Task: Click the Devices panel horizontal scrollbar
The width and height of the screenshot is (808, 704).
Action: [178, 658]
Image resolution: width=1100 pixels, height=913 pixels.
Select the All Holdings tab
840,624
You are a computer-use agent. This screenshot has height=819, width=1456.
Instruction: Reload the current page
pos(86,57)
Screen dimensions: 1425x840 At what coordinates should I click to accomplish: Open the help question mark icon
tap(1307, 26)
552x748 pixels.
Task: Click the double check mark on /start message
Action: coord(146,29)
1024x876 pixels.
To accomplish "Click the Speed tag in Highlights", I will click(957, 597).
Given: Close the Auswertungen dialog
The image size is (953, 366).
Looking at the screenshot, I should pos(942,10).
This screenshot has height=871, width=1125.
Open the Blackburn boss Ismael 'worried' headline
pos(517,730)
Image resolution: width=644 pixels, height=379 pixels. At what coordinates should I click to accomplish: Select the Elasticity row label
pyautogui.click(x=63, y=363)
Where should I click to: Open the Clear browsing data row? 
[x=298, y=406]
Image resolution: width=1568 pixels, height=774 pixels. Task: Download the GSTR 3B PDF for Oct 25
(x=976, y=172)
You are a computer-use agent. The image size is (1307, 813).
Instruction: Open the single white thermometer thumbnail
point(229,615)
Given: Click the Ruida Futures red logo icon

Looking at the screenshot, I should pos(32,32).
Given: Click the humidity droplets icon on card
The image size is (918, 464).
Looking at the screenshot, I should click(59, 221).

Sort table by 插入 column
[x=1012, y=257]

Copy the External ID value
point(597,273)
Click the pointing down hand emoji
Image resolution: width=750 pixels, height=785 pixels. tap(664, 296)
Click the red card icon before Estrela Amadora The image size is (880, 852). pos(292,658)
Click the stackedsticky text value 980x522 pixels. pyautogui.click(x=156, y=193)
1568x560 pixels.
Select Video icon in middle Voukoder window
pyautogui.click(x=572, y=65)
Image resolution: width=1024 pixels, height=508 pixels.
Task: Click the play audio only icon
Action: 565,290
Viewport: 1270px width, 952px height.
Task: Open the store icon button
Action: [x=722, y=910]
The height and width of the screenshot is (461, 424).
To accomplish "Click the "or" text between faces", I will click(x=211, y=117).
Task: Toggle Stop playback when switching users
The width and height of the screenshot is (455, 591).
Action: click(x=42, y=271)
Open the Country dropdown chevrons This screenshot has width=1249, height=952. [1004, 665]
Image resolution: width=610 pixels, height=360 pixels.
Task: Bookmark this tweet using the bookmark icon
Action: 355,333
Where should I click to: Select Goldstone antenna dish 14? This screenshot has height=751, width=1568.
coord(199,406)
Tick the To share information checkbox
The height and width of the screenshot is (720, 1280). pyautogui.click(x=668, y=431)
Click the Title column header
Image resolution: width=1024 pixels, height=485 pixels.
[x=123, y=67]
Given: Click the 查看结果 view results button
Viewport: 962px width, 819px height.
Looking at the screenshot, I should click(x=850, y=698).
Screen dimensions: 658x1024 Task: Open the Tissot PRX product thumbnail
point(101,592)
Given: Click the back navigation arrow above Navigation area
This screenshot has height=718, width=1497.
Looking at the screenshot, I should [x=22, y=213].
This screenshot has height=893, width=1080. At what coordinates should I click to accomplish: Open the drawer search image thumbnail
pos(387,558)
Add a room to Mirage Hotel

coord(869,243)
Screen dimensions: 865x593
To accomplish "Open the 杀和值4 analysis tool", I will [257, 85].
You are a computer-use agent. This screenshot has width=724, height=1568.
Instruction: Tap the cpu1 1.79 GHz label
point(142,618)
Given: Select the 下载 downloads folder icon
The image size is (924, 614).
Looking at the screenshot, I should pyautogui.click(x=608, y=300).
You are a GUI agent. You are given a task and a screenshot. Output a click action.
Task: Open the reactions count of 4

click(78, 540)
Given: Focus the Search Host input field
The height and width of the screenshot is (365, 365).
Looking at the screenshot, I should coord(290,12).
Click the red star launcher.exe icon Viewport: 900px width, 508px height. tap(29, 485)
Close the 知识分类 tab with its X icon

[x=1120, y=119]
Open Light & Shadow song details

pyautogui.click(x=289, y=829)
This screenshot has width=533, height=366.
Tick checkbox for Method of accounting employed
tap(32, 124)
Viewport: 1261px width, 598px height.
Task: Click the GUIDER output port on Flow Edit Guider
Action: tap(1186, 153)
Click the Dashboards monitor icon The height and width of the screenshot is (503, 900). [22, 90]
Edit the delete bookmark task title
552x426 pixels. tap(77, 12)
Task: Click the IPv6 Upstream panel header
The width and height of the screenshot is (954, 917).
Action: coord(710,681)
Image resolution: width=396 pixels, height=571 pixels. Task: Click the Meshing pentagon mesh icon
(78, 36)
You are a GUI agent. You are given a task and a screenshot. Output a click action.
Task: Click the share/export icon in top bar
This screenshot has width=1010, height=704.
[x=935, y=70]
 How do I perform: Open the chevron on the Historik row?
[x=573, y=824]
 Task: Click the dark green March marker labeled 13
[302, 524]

● ● ● ●

● **Task to complete**: Go through the entries above and copy every line containing "card".

● **Result of this task**:
Given: Click the humidity droplets icon on card
Click the red card icon before Estrela Amadora The image size is (880, 852). pos(292,658)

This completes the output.